*TEXT TO READ*.
Power levels and cadence..

Mar 9, 2016
833
402
Did my normal Lady Bower route this morning. Its 26 miles, mixed tracks,2 miles on road , 3big climbs but no single or technical tracks .
Normally do route in standard , occasional high and end with 20% .
Decided to do route in eco. Average speed dropped from 13 2 to 11.5 but I had 38% left.
So carried on cycling to use up battery.
First of all high is just such a pleasure after eco, but what I did notice was in high my natural cadence is a good deal higher.
On lower setting I tend to naturally drop to around 60 rpm and have to remind myself to lift it.
On high settings I gravitate towards 80..( and more)
Anybody else noticed similar. High settings are fostering good habits??
 

flecc

Member
Oct 25, 2006
53,196
30,602
On high settings I gravitate towards 80..( and more)
Anybody else noticed similar.
Yes, though for me it feels the other way around to get the same effect.

It's when the e-power is low that I'm tempted to get into the bad habit of slogging at slower cadences and have to resist that.

*JOB A*. According to the thread on power levels and cadence, why did the first poster keep cycling after completing the usual route?
*JOB B*. Name every assistance mode that the first poster in the thread on power levels and cadence mentions by name.

*INFORMATION SUPPLIED*.
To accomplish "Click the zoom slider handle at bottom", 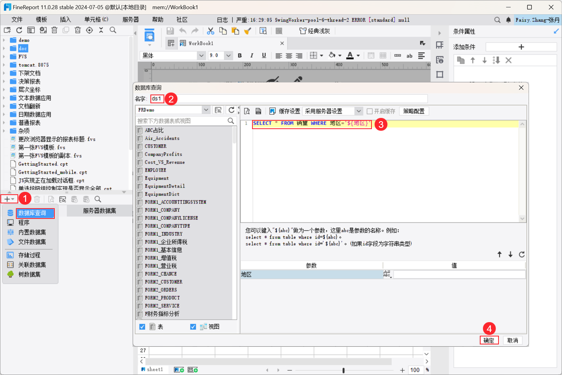I will click(x=343, y=370).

*FINISHED ANSWER A*. The route was ridden in eco mode this time and the battery still had 38% left at the end. The poster carried on cycling to use up that remaining battery.

*FINISHED ANSWER B*.
- standard
- high
- eco